# Dash buttons



## bhoy78 (Oct 30, 2014)

Hi can anyone tell me what the left dash button is for as shown in attached pic? I assumed the second button from the left was the parking sensors.


----------



## ROBH49 (Jun 13, 2013)

bhoy78 said:


> Hi can anyone tell me what the left dash button is for as shown in attached pic? I assumed the second button from the left was the parking sensors.


That`s the parking assist button.


----------



## bhoy78 (Oct 30, 2014)

Oh for the ladies :lol: kidding! thanks


----------



## powerplay (Feb 8, 2008)

First time I think I've seen the button array without any blanks :lol: :lol:


----------



## kevin#34 (Jan 8, 2019)

it's not that bad: if you have parking assistant, you must have back-up camera too....


----------



## captainhero17 (Apr 10, 2018)

kevin#34 said:


> it's not that bad: if you have parking assistant, you must have back-up camera too....


Not true.

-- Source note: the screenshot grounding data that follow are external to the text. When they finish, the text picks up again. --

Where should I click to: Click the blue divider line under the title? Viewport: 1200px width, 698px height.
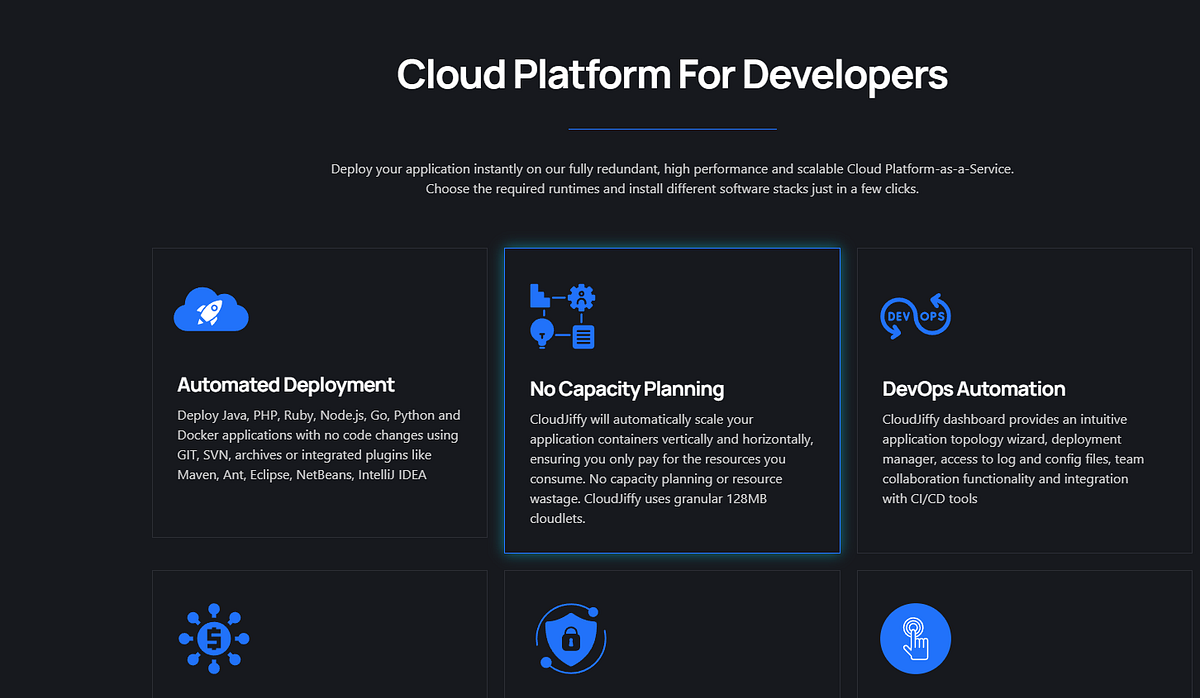pyautogui.click(x=671, y=128)
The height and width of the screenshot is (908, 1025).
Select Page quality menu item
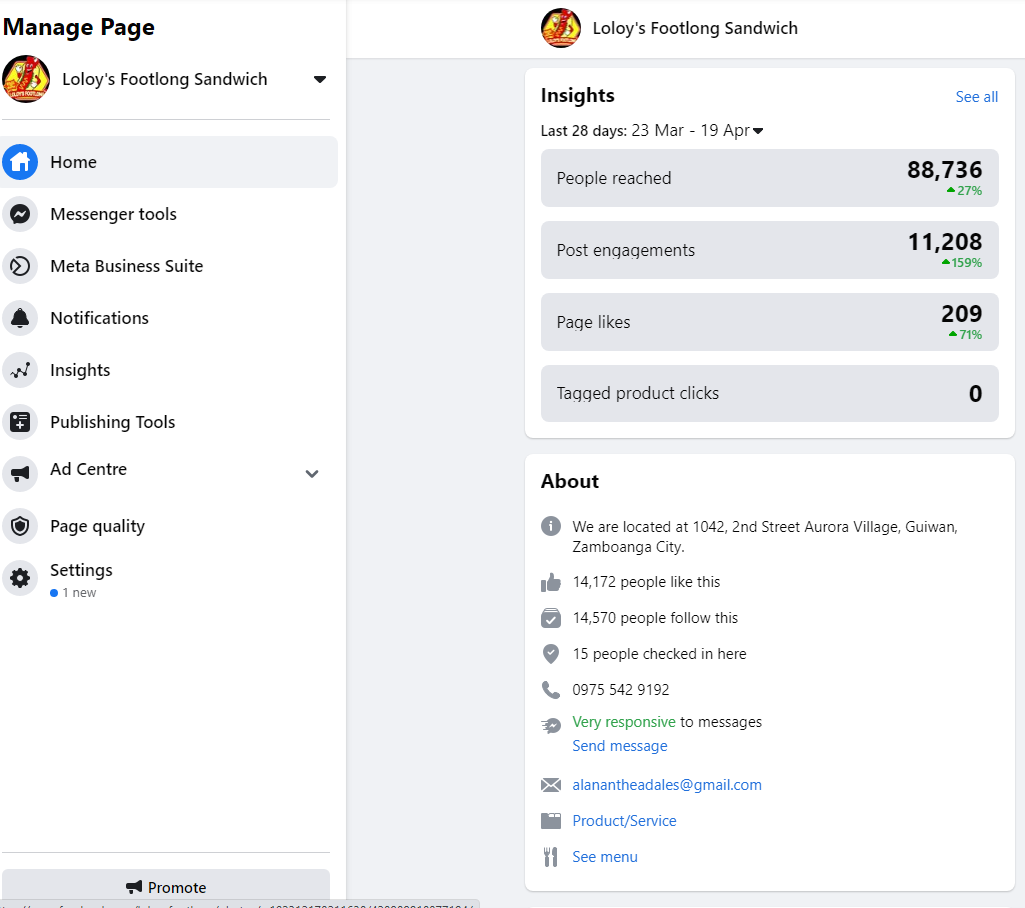point(98,526)
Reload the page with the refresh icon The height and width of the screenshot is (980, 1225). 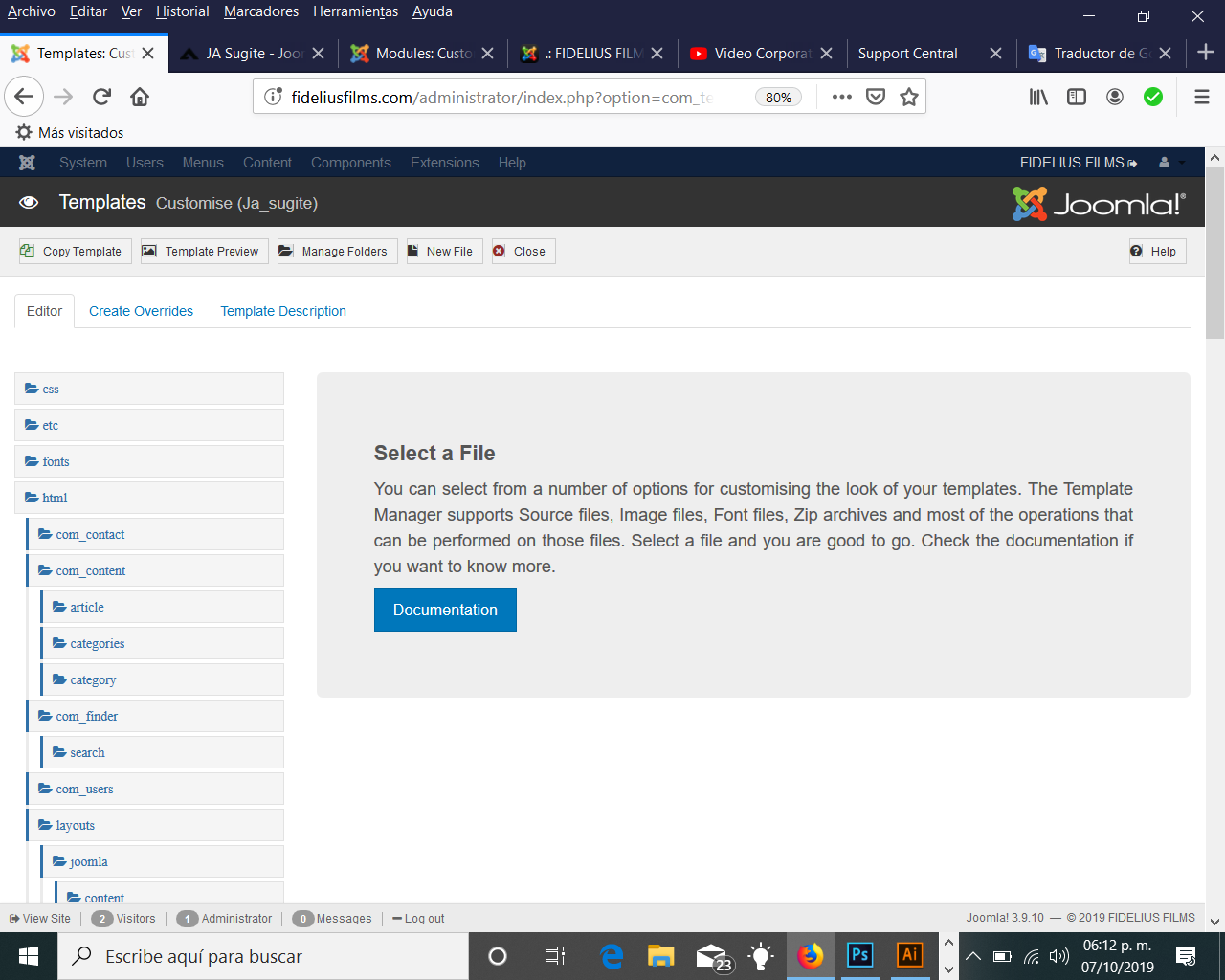[x=101, y=97]
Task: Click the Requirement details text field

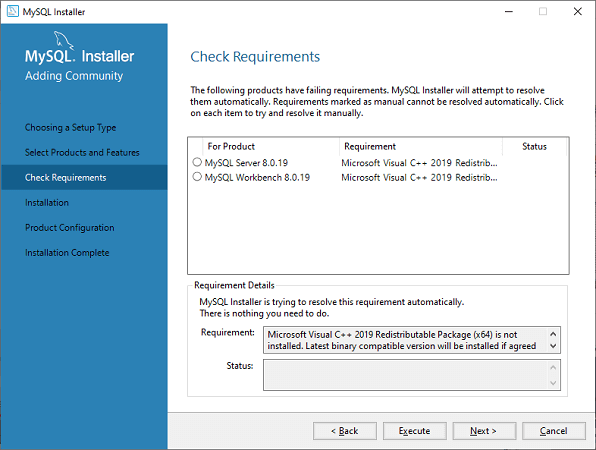Action: tap(406, 340)
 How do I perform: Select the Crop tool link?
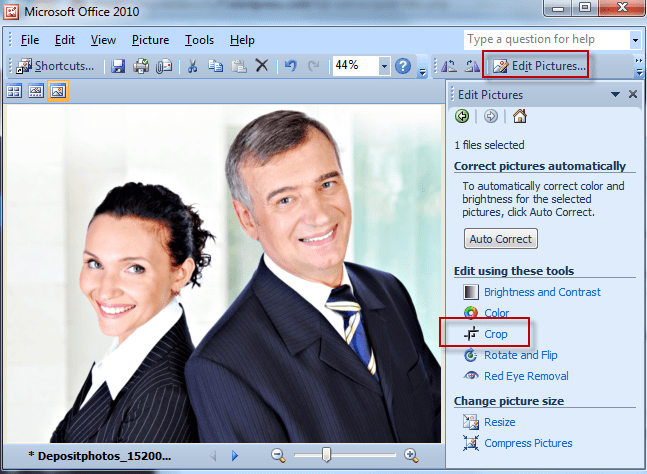pyautogui.click(x=496, y=334)
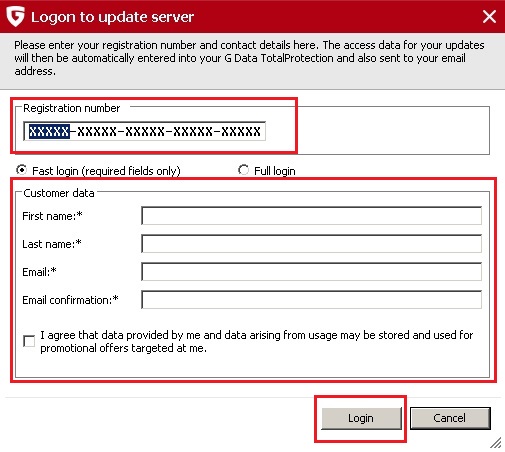Click the 'First name:*' label
505x452 pixels.
click(52, 216)
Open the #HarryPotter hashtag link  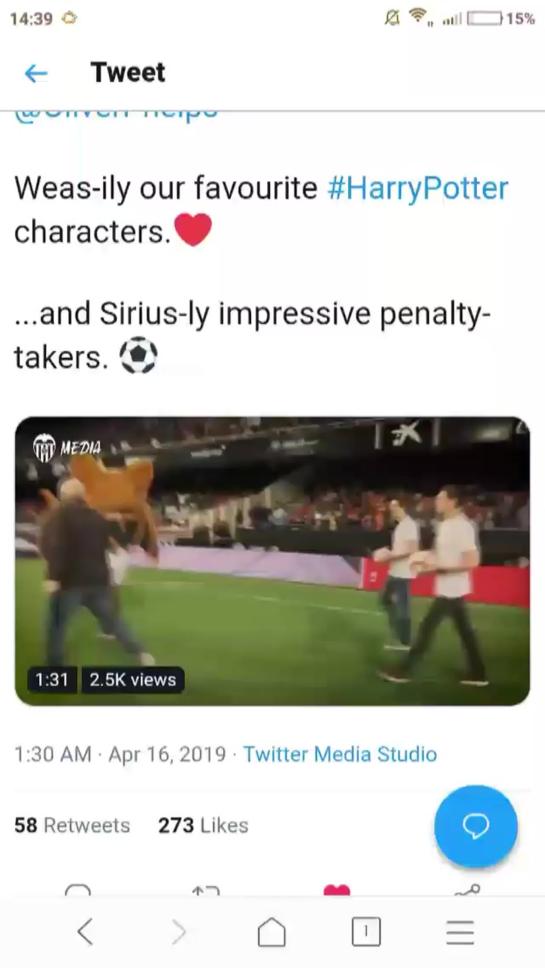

I have the robot parking system but no backup camera.
The only thing that you get with P-park is side sensors too. Not camera.
Tbh its not that good. I cant trust those things. I always feel like its going to hit the other car because it uses every inch possible.


----------



## kevin#34 (Jan 8, 2019)

mmh, I thought the 2 options were linked because the few 2nd hand TTS I found with camera, were having park assistant too... parking sensors seem quite effective, but in my opinion camera is even better (that's why I'm going to retrofit it)


----------



## Saco (Feb 29, 2016)

I had this on my last TT but never used it other than a quick test in my office car park. If the space is that tight you need the assist to get in, then the space is too tight in my opinion and you've no guarantee that the cars either side without assist will be able to manoeuvre out without bumping you


----------



## m-a-r-k (Nov 17, 2009)

What he said with knobs on!


----------



## captainhero17 (Apr 10, 2018)

kevin#34 said:


> mmh, I thought the 2 options were linked because the few 2nd hand TTS I found with camera, were having park assistant too... parking sensors seem quite effective, but in my opinion camera is even better (that's why I'm going to retrofit it)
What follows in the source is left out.